# [Stored data entries]
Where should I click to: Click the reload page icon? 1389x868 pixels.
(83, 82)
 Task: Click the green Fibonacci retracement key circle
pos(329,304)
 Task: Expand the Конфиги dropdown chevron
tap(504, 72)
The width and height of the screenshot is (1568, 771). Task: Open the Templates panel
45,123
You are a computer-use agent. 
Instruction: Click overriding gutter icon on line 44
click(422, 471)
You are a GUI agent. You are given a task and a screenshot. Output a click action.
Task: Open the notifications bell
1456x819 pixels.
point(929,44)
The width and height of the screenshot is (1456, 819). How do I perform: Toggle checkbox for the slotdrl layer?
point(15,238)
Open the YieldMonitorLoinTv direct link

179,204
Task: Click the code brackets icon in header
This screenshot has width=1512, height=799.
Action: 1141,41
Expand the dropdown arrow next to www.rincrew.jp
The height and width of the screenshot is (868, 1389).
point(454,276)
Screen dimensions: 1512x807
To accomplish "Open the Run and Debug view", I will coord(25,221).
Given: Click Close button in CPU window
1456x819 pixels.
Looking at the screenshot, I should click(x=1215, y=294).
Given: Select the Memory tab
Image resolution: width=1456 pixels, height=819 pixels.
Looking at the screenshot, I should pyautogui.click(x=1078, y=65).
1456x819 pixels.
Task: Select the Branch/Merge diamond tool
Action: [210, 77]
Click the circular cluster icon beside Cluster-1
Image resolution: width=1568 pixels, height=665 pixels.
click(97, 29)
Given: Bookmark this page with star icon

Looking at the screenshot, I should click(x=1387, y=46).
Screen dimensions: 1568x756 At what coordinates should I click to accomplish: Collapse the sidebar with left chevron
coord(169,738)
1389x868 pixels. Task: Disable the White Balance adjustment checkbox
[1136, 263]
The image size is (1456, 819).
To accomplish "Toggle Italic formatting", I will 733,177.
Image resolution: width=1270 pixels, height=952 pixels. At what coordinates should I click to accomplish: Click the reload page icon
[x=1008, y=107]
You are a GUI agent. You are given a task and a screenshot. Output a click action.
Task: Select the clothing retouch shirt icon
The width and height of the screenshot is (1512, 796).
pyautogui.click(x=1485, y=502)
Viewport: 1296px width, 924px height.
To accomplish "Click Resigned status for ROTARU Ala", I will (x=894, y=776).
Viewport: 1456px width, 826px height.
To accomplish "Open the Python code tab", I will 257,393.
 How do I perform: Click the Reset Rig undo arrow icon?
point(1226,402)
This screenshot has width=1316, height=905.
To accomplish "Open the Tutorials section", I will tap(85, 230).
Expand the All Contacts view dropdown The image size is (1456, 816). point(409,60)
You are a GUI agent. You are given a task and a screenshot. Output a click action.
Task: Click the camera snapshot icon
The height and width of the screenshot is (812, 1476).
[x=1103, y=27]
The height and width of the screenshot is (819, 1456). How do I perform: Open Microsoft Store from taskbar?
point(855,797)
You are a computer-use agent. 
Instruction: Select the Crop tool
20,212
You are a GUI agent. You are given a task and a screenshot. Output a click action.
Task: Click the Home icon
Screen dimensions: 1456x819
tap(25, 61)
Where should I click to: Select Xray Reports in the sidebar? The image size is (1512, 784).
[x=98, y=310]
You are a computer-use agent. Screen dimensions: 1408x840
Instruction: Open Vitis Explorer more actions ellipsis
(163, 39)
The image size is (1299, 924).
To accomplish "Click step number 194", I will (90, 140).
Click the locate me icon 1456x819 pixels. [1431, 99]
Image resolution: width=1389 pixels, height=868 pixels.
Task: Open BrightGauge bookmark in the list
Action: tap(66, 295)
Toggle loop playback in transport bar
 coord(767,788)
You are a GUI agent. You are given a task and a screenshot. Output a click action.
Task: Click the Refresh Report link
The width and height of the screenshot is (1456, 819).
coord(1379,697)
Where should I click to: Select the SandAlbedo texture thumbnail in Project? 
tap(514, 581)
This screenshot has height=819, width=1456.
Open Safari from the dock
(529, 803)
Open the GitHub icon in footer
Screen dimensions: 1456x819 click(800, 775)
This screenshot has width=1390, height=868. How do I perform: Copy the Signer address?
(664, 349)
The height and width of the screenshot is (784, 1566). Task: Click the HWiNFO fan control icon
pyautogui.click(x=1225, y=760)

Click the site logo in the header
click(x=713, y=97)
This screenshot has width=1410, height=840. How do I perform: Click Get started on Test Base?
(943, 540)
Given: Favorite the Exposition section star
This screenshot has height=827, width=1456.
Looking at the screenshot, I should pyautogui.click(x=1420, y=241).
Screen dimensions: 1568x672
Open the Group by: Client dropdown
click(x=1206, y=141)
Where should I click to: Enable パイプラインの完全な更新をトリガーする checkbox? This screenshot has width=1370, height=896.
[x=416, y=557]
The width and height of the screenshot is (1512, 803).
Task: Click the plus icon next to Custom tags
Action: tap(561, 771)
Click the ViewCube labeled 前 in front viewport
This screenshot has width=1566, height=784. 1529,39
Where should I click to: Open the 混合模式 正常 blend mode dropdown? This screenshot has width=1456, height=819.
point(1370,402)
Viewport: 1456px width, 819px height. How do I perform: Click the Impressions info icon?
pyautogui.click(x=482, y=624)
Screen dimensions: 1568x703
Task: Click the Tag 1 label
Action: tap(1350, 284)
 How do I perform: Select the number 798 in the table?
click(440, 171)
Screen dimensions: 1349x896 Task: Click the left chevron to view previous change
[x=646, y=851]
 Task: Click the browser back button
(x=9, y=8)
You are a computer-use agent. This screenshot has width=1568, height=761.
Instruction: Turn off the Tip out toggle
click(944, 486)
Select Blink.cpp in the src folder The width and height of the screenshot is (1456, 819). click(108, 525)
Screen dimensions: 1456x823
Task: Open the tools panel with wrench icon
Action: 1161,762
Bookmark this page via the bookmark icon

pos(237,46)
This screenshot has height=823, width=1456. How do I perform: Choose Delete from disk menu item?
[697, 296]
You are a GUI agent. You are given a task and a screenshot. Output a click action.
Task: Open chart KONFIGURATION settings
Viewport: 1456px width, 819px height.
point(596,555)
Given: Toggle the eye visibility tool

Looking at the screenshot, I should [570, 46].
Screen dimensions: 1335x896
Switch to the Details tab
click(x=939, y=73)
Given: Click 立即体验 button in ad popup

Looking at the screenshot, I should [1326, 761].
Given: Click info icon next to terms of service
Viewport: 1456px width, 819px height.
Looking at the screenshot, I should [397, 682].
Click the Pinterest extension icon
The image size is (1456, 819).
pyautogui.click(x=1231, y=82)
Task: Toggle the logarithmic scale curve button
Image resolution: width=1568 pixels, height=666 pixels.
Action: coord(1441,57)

# [REQUIRED WORK]
Write all the records out again. Nothing may differ from the original.

# [RESPONSE TO THE TASK]
Where should I click to: Click the reload page icon? 1389x868 pixels.
(83, 82)
 Task: Click the green Fibonacci retracement key circle
pos(329,304)
 Task: Expand the Конфиги dropdown chevron
tap(504, 72)
The width and height of the screenshot is (1568, 771). Task: Open the Templates panel
45,123
You are a computer-use agent. 
Instruction: Click overriding gutter icon on line 44
click(422, 471)
You are a GUI agent. You are given a task and a screenshot. Output a click action.
Task: Open the notifications bell
1456x819 pixels.
point(929,44)
The width and height of the screenshot is (1456, 819). How do I perform: Toggle checkbox for the slotdrl layer?
point(15,238)
Open the YieldMonitorLoinTv direct link

179,204
Task: Click the code brackets icon in header
This screenshot has width=1512, height=799.
Action: 1141,41
Expand the dropdown arrow next to www.rincrew.jp
The height and width of the screenshot is (868, 1389).
point(454,276)
Screen dimensions: 1512x807
To accomplish "Open the Run and Debug view", I will coord(25,221).
Given: Click Close button in CPU window
1456x819 pixels.
Looking at the screenshot, I should click(x=1215, y=294).
Given: Select the Memory tab
Image resolution: width=1456 pixels, height=819 pixels.
Looking at the screenshot, I should pyautogui.click(x=1078, y=65).
1456x819 pixels.
Task: Select the Branch/Merge diamond tool
Action: [210, 77]
Click the circular cluster icon beside Cluster-1
Image resolution: width=1568 pixels, height=665 pixels.
click(97, 29)
Given: Bookmark this page with star icon

Looking at the screenshot, I should click(x=1387, y=46).
Screen dimensions: 1568x756 At what coordinates should I click to accomplish: Collapse the sidebar with left chevron
coord(169,738)
1389x868 pixels. Task: Disable the White Balance adjustment checkbox
[1136, 263]
The image size is (1456, 819).
To accomplish "Toggle Italic formatting", I will 733,177.
Image resolution: width=1270 pixels, height=952 pixels. At what coordinates should I click to accomplish: Click the reload page icon
[x=1008, y=107]
You are a GUI agent. You are given a task and a screenshot. Output a click action.
Task: Select the clothing retouch shirt icon
The width and height of the screenshot is (1512, 796).
pyautogui.click(x=1485, y=502)
Viewport: 1296px width, 924px height.
To accomplish "Click Resigned status for ROTARU Ala", I will (x=894, y=776).
Viewport: 1456px width, 826px height.
To accomplish "Open the Python code tab", I will 257,393.
 How do I perform: Click the Reset Rig undo arrow icon?
point(1226,402)
This screenshot has width=1316, height=905.
To accomplish "Open the Tutorials section", I will tap(85, 230).
Expand the All Contacts view dropdown The image size is (1456, 816). point(409,60)
You are a GUI agent. You are given a task and a screenshot. Output a click action.
Task: Click the camera snapshot icon
The height and width of the screenshot is (812, 1476).
[x=1103, y=27]
The height and width of the screenshot is (819, 1456). How do I perform: Open Microsoft Store from taskbar?
point(855,797)
You are a computer-use agent. 
Instruction: Select the Crop tool
20,212
You are a GUI agent. You are given a task and a screenshot. Output a click action.
Task: Click the Home icon
Screen dimensions: 1456x819
tap(25, 61)
Where should I click to: Select Xray Reports in the sidebar? The image size is (1512, 784).
[x=98, y=310]
You are a computer-use agent. Screen dimensions: 1408x840
Instruction: Open Vitis Explorer more actions ellipsis
(163, 39)
The image size is (1299, 924).
To accomplish "Click step number 194", I will (90, 140).
Click the locate me icon 1456x819 pixels. [1431, 99]
Image resolution: width=1389 pixels, height=868 pixels.
Task: Open BrightGauge bookmark in the list
Action: tap(66, 295)
Toggle loop playback in transport bar
 coord(767,788)
You are a GUI agent. You are given a task and a screenshot. Output a click action.
Task: Click the Refresh Report link
The width and height of the screenshot is (1456, 819).
coord(1379,697)
Where should I click to: Select the SandAlbedo texture thumbnail in Project? 
tap(514, 581)
This screenshot has height=819, width=1456.
Open Safari from the dock
(529, 803)
Open the GitHub icon in footer
Screen dimensions: 1456x819 click(800, 775)
This screenshot has width=1390, height=868. How do I perform: Copy the Signer address?
(664, 349)
The height and width of the screenshot is (784, 1566). Task: Click the HWiNFO fan control icon
pyautogui.click(x=1225, y=760)

Click the site logo in the header
click(x=713, y=97)
This screenshot has width=1410, height=840. How do I perform: Click Get started on Test Base?
(943, 540)
Given: Favorite the Exposition section star
This screenshot has height=827, width=1456.
Looking at the screenshot, I should pyautogui.click(x=1420, y=241).
Screen dimensions: 1568x672
Open the Group by: Client dropdown
click(x=1206, y=141)
Where should I click to: Enable パイプラインの完全な更新をトリガーする checkbox? This screenshot has width=1370, height=896.
[x=416, y=557]
The width and height of the screenshot is (1512, 803).
Task: Click the plus icon next to Custom tags
Action: tap(561, 771)
Click the ViewCube labeled 前 in front viewport
This screenshot has width=1566, height=784. 1529,39
Where should I click to: Open the 混合模式 正常 blend mode dropdown? This screenshot has width=1456, height=819.
point(1370,402)
Viewport: 1456px width, 819px height. How do I perform: Click the Impressions info icon?
pyautogui.click(x=482, y=624)
Screen dimensions: 1568x703
Task: Click the Tag 1 label
Action: tap(1350, 284)
 How do I perform: Select the number 798 in the table?
click(440, 171)
Screen dimensions: 1349x896 Task: Click the left chevron to view previous change
[x=646, y=851]
 Task: Click the browser back button
(x=9, y=8)
You are a computer-use agent. This screenshot has width=1568, height=761.
Instruction: Turn off the Tip out toggle
click(944, 486)
Select Blink.cpp in the src folder The width and height of the screenshot is (1456, 819). click(108, 525)
Screen dimensions: 1456x823
Task: Open the tools panel with wrench icon
Action: 1161,762
Bookmark this page via the bookmark icon

pos(237,46)
This screenshot has height=823, width=1456. How do I perform: Choose Delete from disk menu item?
[697, 296]
You are a GUI agent. You are given a task and a screenshot. Output a click action.
Task: Open chart KONFIGURATION settings
Viewport: 1456px width, 819px height.
point(596,555)
Given: Toggle the eye visibility tool

Looking at the screenshot, I should [570, 46].
Screen dimensions: 1335x896
Switch to the Details tab
click(x=939, y=73)
Given: Click 立即体验 button in ad popup

Looking at the screenshot, I should [1326, 761].
Given: Click info icon next to terms of service
Viewport: 1456px width, 819px height.
Looking at the screenshot, I should [397, 682].
Click the Pinterest extension icon
The image size is (1456, 819).
pyautogui.click(x=1231, y=82)
Task: Toggle the logarithmic scale curve button
Image resolution: width=1568 pixels, height=666 pixels.
Action: coord(1441,57)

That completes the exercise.